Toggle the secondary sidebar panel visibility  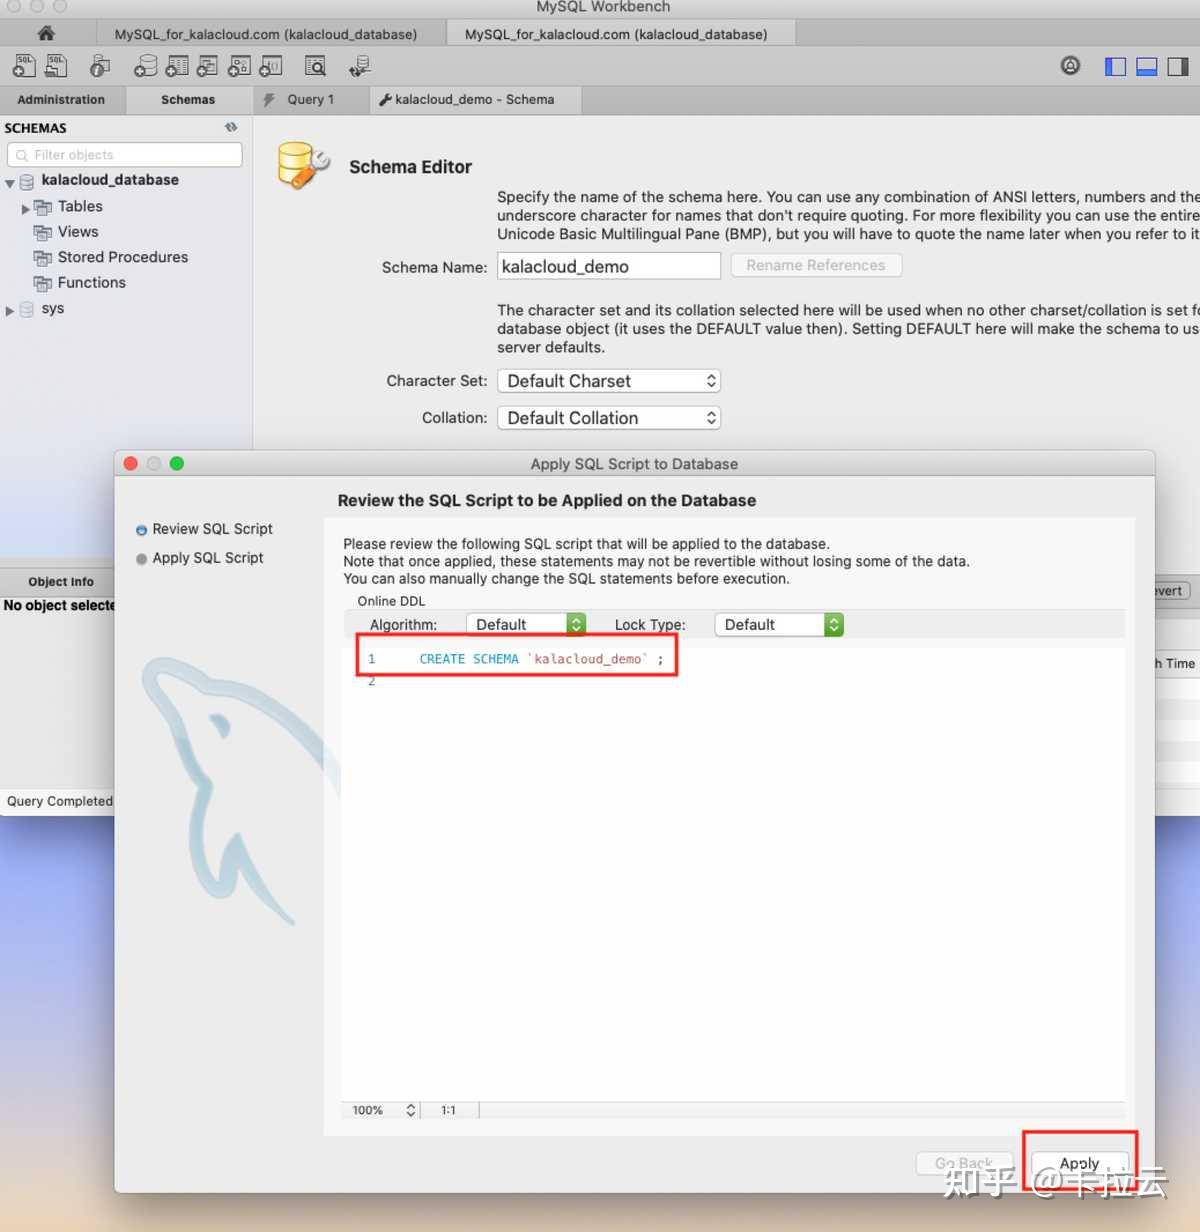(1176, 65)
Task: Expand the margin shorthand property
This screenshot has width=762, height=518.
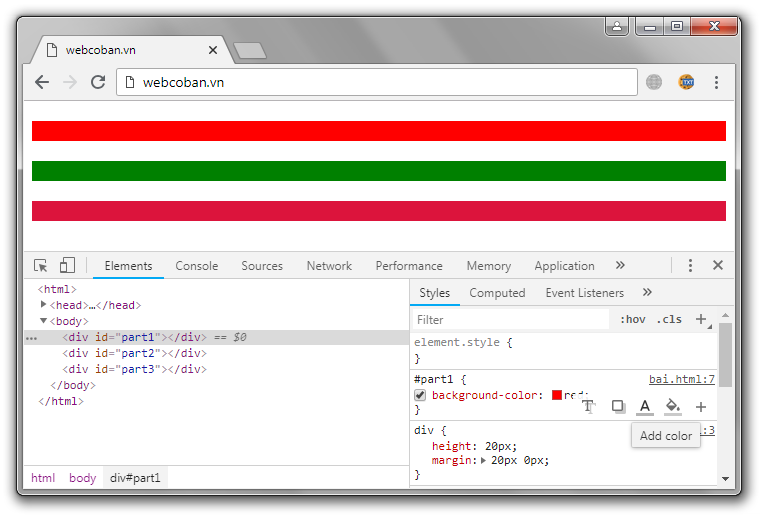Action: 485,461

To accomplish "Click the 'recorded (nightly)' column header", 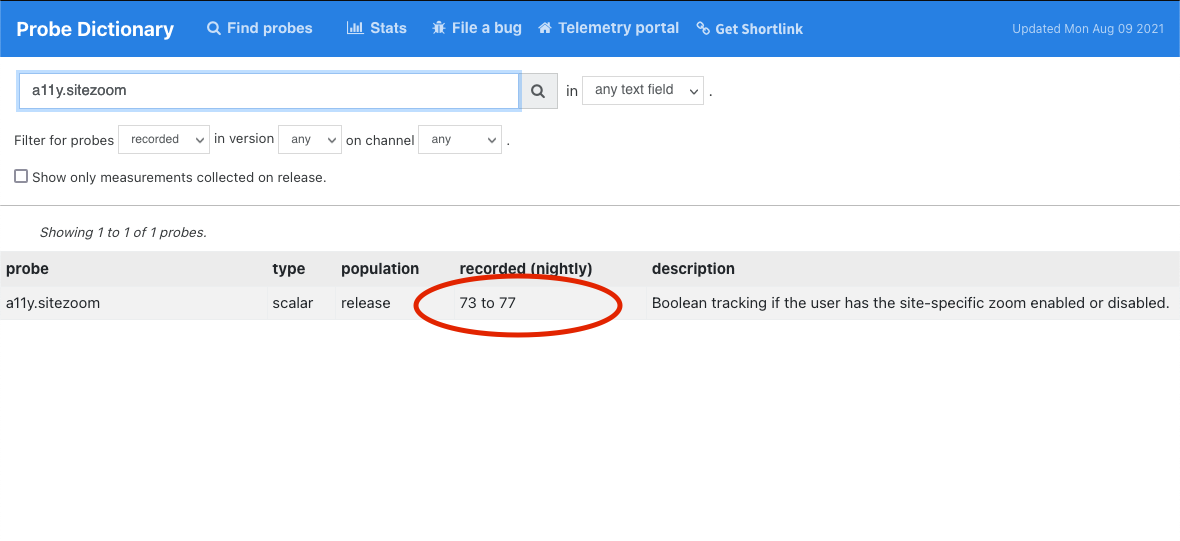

......

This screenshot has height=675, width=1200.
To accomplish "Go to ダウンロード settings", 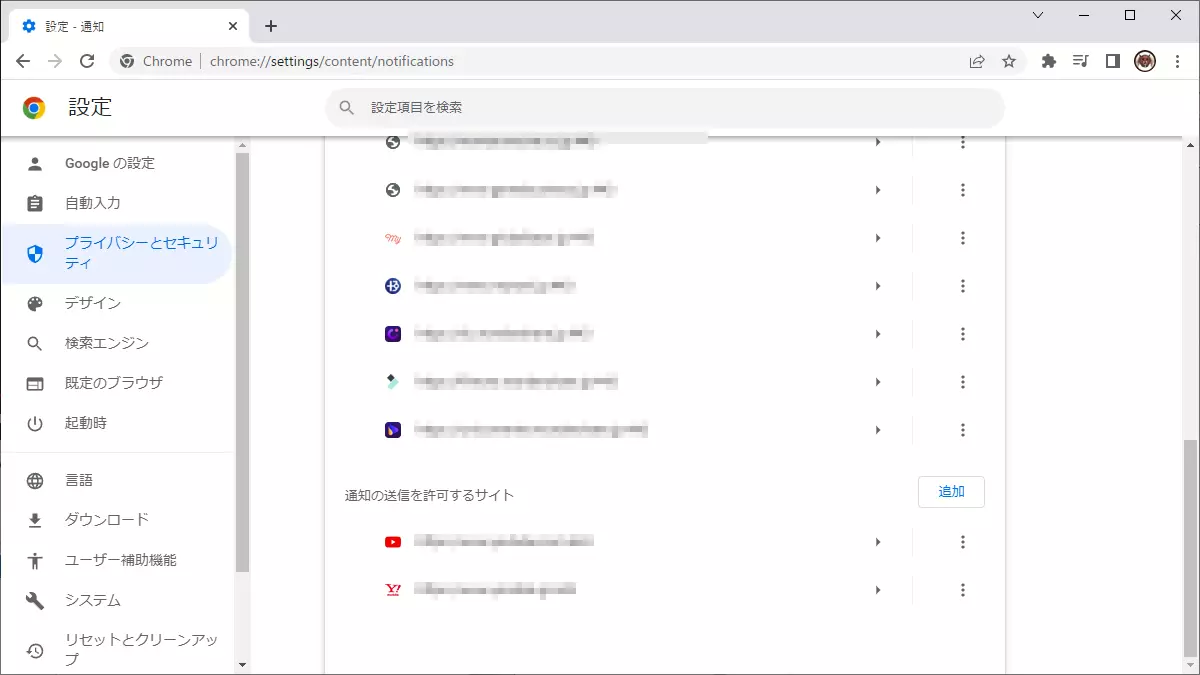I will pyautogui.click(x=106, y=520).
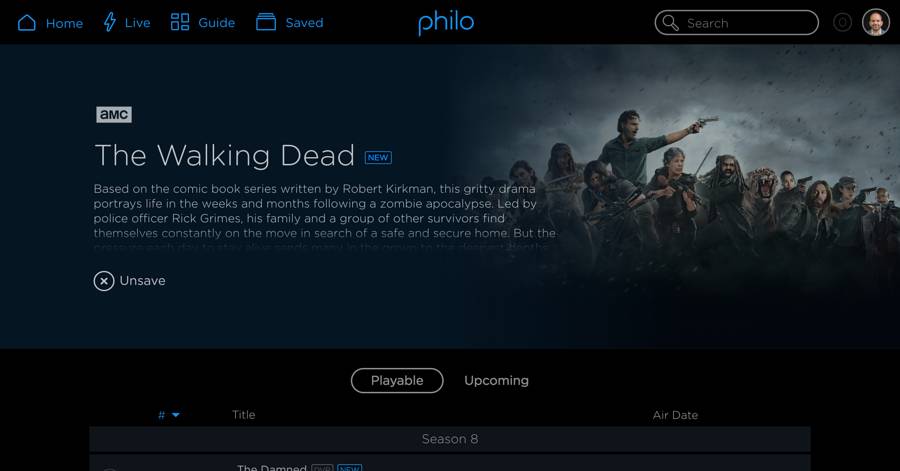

......

Reproduce word for word, with pictures dropped, only the part of the material above that opens with the line containing "This screenshot has width=762, height=518." and closes with the line containing "the 'recorded (nightly)'".

This screenshot has width=762, height=518.
Action: 485,461

To accomplish "Click the 'recorded (nightly)' column header", 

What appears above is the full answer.